**Records contained in a dataset**
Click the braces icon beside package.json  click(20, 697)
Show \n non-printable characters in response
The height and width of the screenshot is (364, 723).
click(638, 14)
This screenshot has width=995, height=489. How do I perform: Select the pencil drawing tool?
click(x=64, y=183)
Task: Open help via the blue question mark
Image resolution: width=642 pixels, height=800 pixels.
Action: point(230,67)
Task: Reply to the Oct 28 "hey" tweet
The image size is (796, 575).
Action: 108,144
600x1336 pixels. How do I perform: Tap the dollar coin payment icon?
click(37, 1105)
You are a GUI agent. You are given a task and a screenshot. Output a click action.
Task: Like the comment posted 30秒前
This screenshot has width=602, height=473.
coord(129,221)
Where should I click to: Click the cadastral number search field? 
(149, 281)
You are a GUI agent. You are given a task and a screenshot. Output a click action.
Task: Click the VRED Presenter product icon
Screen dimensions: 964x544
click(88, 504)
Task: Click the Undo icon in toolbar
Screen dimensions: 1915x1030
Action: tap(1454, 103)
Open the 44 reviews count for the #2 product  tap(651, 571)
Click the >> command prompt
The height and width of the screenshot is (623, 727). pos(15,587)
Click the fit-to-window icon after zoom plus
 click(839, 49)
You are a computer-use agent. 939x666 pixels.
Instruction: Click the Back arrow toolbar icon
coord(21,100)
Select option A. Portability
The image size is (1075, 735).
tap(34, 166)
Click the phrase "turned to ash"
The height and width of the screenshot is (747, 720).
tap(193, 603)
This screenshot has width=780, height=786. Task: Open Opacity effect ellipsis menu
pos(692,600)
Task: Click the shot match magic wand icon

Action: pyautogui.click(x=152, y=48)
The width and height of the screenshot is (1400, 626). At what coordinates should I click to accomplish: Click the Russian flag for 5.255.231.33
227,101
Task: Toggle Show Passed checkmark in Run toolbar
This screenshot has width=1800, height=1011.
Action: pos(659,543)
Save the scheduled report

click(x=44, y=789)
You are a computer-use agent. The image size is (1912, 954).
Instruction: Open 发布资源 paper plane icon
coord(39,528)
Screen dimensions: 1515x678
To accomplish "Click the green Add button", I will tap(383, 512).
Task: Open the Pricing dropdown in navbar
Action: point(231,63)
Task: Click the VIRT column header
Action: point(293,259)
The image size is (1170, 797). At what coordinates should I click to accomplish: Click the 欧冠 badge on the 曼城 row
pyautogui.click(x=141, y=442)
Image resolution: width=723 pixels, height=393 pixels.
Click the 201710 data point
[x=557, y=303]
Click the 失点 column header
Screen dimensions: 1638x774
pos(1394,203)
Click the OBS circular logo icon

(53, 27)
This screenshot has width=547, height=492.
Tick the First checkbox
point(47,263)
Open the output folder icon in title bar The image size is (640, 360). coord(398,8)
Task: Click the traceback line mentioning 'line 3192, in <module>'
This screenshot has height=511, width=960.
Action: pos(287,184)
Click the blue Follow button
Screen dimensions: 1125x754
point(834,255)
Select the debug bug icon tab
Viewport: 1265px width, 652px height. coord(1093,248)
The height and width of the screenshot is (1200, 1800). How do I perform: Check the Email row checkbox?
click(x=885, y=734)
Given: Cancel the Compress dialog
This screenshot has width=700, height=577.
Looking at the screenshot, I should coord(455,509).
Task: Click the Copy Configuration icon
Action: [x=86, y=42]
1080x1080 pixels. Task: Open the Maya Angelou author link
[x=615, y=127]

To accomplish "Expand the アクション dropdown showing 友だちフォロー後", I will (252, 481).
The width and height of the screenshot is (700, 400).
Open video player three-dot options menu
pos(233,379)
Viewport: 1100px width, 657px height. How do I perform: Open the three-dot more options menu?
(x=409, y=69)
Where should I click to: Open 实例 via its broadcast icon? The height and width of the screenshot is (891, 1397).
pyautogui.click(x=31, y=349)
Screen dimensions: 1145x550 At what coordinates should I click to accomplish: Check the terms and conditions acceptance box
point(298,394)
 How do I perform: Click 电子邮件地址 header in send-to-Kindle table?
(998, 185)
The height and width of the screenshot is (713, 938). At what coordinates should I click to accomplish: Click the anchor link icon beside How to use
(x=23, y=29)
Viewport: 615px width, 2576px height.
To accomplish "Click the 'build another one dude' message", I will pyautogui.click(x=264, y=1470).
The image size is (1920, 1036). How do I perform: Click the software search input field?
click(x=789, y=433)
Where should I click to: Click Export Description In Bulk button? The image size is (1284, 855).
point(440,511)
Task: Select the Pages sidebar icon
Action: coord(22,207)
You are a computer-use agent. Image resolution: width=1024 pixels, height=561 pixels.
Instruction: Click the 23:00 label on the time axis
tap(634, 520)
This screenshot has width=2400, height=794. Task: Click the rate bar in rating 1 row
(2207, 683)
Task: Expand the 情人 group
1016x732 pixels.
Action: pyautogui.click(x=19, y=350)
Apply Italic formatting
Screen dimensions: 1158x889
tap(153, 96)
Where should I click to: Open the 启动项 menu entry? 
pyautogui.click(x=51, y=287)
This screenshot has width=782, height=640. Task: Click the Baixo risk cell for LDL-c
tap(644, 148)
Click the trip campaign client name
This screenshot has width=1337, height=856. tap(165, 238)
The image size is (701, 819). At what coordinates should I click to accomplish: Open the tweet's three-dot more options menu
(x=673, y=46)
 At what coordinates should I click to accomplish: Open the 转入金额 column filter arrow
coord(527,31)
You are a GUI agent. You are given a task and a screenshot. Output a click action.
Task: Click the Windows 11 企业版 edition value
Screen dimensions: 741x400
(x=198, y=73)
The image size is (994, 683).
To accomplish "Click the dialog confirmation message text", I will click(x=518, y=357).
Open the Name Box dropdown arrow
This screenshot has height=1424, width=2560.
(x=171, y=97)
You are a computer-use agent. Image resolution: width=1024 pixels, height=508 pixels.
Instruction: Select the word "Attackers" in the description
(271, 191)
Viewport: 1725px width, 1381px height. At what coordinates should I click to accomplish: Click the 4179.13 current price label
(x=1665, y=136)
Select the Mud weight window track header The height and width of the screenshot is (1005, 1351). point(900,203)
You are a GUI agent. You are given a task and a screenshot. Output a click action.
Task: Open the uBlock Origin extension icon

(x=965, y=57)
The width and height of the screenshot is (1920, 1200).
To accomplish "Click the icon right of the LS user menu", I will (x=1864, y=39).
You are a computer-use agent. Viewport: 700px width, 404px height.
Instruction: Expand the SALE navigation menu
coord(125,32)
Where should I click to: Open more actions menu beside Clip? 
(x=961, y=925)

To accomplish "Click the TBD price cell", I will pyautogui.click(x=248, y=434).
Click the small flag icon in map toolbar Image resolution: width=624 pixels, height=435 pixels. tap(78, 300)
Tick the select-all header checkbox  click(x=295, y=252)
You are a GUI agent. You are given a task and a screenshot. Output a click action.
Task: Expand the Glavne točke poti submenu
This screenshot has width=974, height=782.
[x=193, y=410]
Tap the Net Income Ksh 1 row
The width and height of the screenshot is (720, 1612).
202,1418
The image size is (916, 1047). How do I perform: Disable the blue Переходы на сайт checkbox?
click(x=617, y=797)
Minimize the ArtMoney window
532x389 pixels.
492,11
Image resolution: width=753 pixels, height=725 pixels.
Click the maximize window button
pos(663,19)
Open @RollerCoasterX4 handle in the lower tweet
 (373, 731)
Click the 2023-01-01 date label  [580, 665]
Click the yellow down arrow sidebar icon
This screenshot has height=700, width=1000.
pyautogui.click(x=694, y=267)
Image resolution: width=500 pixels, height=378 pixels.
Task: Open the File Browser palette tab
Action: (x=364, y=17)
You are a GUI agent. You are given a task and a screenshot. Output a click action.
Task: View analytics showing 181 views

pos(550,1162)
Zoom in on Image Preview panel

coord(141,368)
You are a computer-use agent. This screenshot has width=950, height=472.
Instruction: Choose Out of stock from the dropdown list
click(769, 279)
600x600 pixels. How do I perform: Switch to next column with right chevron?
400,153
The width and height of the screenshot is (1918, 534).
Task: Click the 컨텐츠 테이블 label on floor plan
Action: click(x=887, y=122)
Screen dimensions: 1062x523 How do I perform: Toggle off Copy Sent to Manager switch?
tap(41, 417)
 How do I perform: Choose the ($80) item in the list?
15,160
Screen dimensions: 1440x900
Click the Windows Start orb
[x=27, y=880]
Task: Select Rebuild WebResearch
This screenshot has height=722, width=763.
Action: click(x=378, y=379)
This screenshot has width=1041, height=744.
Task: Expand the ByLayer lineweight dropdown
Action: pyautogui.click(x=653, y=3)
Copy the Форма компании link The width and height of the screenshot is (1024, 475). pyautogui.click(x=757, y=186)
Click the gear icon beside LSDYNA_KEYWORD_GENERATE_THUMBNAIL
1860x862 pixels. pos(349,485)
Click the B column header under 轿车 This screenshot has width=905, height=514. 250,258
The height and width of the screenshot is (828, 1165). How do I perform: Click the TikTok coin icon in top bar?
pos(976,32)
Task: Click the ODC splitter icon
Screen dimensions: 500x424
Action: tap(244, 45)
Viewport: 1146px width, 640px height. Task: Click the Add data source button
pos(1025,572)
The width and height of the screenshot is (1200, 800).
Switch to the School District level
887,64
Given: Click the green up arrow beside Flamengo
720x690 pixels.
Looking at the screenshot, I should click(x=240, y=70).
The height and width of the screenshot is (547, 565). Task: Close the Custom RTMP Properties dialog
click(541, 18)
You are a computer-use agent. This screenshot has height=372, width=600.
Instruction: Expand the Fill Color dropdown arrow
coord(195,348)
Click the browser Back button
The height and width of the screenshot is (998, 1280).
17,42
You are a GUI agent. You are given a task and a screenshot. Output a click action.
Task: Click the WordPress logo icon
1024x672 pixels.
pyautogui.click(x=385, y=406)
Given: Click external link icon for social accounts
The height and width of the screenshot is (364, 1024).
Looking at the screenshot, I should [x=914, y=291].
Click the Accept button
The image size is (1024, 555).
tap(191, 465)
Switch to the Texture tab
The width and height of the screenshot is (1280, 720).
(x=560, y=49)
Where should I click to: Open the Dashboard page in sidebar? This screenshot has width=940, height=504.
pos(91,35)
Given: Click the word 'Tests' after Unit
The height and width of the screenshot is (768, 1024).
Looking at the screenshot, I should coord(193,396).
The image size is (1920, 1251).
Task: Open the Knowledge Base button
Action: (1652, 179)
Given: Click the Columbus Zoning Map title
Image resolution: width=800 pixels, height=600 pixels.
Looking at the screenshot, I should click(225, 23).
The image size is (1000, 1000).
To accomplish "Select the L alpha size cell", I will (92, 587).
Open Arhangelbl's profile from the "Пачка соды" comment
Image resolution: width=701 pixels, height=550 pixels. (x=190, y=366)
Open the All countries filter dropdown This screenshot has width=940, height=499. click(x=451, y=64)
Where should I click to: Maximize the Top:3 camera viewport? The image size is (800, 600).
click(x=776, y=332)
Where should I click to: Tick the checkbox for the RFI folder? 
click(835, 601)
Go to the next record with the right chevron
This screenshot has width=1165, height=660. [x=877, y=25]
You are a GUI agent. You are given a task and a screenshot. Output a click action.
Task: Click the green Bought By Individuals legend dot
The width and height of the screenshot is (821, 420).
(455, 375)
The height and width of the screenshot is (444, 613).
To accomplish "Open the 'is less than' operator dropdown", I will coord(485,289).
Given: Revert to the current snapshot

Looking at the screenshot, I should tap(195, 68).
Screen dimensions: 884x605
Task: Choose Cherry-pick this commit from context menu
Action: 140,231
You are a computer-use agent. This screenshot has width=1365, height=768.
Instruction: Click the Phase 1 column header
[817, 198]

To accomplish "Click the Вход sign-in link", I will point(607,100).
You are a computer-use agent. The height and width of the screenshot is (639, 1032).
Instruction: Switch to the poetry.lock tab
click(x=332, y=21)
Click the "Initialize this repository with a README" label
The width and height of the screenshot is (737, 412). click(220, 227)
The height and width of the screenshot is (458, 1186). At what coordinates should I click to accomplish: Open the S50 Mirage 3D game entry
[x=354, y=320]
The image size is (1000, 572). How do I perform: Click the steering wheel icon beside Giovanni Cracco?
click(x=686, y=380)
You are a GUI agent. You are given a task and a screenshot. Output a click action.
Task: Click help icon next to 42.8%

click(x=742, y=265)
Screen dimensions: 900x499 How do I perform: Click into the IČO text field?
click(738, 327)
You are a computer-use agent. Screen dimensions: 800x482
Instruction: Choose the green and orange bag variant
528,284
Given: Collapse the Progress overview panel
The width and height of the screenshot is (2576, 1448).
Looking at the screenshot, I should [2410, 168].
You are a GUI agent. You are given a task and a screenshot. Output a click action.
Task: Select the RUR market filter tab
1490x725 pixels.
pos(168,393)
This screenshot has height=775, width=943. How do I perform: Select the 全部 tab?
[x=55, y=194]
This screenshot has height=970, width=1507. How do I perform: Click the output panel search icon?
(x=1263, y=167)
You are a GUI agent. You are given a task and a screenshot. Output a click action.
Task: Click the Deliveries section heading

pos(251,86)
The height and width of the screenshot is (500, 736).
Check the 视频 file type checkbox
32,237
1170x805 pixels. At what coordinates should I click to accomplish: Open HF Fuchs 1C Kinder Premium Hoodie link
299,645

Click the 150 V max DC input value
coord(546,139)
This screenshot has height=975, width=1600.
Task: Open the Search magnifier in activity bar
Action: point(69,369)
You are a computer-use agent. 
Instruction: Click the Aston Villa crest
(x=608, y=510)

**TASK**
Reproduce, word for word and in full, only the lines above that start at the line with "Task: Open the uBlock Origin extension icon" and run through the line with "Task: Expand the Glavne točke poti submenu", both ends included.

**YOUR RESPONSE**
Task: Open the uBlock Origin extension icon

(x=965, y=57)
The width and height of the screenshot is (1920, 1200).
To accomplish "Click the icon right of the LS user menu", I will (x=1864, y=39).
You are a computer-use agent. Viewport: 700px width, 404px height.
Instruction: Expand the SALE navigation menu
coord(125,32)
Where should I click to: Open more actions menu beside Clip? 
(x=961, y=925)

To accomplish "Click the TBD price cell", I will pyautogui.click(x=248, y=434).
Click the small flag icon in map toolbar Image resolution: width=624 pixels, height=435 pixels. tap(78, 300)
Tick the select-all header checkbox  click(x=295, y=252)
You are a GUI agent. You are given a task and a screenshot. Output a click action.
Task: Expand the Glavne točke poti submenu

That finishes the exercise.